-- START OF GIVEN ENTRIES --

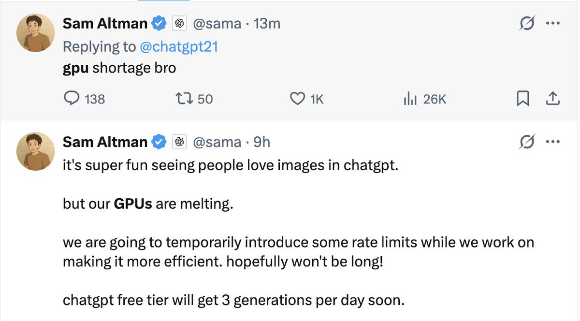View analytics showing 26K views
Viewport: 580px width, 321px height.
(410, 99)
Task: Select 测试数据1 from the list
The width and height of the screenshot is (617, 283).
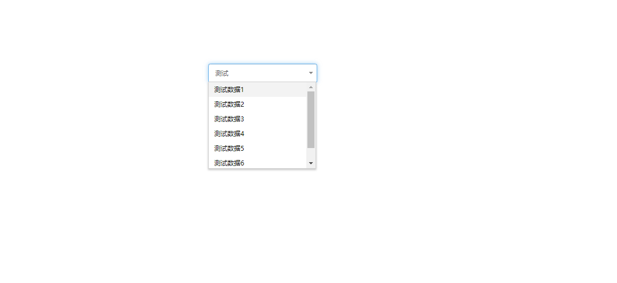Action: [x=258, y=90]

-- END OF GIVEN ENTRIES --
-- START OF GIVEN ENTRIES --

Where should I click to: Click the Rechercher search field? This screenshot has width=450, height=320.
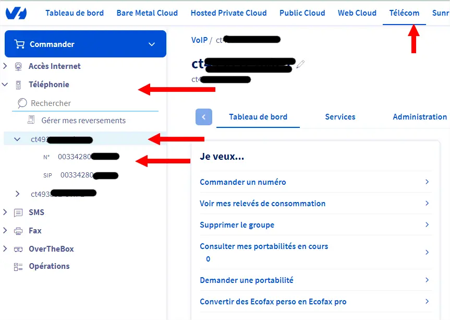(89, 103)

-- END OF GIVEN ENTRIES --

Copy the listing from the line with "View analytics showing 26K views" up to and including the line with "Action: [x=258, y=90]", swapping "list" for "dropdown" and keeping everything else the same. Leave the pictures out.

▶ OUTPUT FOR THIS EXERCISE:
View analytics showing 26K views
Viewport: 580px width, 321px height.
(410, 99)
Task: Select 测试数据1 from the dropdown
The width and height of the screenshot is (617, 283).
Action: [x=258, y=90]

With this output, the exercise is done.